Die häufigsten Lücken und ihre Folgen im Überblick:
| Dokumentationslücke | Konsequenz |
|---|---|
| Keine Mengenangaben bei Trinkmenge oder Gewicht | Verlauf nicht beurteilbar, Ausgangswert fehlt |
| Ärztliche Information nicht dokumentiert | Eskalationskette nicht nachvollziehbar |
| Maßnahmenänderung ohne Begründung | Entscheidung nicht prüffest |
| Kein Eintrag nach Krankenhausrückkehr | Risikobefunde gehen verloren |
| Beobachtung ohne Folgeschritt | Kein geschlossener Dokumentationskreis |
Entscheidend ist der geschlossene Zusammenhang von Beobachtung, Maßnahme und Evaluation.
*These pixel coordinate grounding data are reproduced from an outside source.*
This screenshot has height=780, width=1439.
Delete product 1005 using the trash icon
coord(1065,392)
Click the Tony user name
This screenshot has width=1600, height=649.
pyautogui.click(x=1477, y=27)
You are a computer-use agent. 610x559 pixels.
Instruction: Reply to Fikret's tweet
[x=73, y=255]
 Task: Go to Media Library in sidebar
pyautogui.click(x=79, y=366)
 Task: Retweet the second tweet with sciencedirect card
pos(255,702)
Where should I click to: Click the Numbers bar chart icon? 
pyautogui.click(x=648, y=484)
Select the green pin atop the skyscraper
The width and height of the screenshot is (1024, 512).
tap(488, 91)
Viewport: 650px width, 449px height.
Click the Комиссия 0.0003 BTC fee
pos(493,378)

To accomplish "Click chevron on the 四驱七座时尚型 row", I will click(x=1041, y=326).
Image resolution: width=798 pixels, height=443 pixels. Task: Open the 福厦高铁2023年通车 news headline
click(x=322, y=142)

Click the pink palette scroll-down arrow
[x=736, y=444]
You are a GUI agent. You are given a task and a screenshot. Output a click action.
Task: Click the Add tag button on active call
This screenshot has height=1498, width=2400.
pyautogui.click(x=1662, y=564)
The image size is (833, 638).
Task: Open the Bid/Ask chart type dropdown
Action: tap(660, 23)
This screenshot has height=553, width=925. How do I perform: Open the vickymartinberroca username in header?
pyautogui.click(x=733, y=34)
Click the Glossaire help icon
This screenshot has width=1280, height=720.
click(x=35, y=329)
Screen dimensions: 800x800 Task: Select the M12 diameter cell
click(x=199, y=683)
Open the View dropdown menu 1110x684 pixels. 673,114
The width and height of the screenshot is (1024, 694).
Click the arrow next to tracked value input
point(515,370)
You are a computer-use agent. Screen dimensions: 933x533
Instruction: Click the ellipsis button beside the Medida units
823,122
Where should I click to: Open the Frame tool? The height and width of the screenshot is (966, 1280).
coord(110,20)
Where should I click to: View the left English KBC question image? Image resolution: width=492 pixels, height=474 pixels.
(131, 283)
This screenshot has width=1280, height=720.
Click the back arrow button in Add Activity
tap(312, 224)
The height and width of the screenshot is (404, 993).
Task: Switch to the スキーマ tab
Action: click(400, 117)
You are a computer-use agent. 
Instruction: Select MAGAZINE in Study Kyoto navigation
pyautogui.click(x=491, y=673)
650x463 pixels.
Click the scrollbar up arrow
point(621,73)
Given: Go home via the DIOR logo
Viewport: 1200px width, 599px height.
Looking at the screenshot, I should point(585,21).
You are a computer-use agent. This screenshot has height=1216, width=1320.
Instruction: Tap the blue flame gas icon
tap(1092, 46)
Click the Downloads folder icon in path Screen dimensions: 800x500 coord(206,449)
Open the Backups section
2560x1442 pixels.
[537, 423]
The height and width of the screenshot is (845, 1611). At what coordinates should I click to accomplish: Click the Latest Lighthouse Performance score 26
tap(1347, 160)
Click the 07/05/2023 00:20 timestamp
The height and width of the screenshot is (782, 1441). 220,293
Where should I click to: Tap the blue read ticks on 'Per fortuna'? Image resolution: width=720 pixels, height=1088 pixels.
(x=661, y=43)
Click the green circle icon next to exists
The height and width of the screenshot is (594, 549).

Erst dann bleibt die Dokumentation für den weiteren Verlauf nutzbar. Aus einzelnen Beobachtungen wird so ein nachvollziehbarer Verlauf.
Der Erstbefund sollte strukturiert und vollständig erfasst werden. So entsteht eine fachlich stimmige und prüffeste Grundlage für die Pflegeplanung. Er umfasst persönliche Daten, anthropometrische Werte wie das Körpergewicht sowie körperliche Anzeichen, Symptome und Beobachtungen zum Ernährungszustand und Essverhalten.
Wichtig ist, dass die erhobenen Daten klinisch relevant sind. Nur dann lassen sich Risiken für Mangelernährung oder Dehydration früh erkennen. Wenn es möglich ist, beziehen Sie auch die Einschätzung der Bewohnerin oder des Bewohners ein.
Beobachten allein genügt nicht, wenn sich Risiken für Mangelernährung oder Dehydration abzeichnen oder bereits behandlungsbedürftige Hinweise vorliegen. Dazu gehören vor allem ungewollter Gewichtsverlust, eine verminderte Nahrungs- oder Flüssigkeitsaufnahme, Appetitlosigkeit sowie Kau- oder Schluckbeschwerden.
Dann braucht es aktives Handeln: passende Maßnahmen im Pflegealltag, ärztliche Rücksprache, nötige Anpassungen und eine lückenlose Dokumentation.
Prüffest ist die Evaluation, wenn sie klar aufgebaut, vollständig und am tatsächlichen Verlauf orientiert dokumentiert wird. Ziele, eingeleitete Maßnahmen und deren Wirksamkeit müssen für Dritte nachvollziehbar festgehalten sein.
Worauf es ankommt:
Wichtig ist auch: Entscheidungen und Anpassungen von Maßnahmen müssen konkret begründet werden. Es sollte erkennbar sein, was sich verändert hat, warum Sie gehandelt haben und wie die weitere Vorgehensweise aussieht.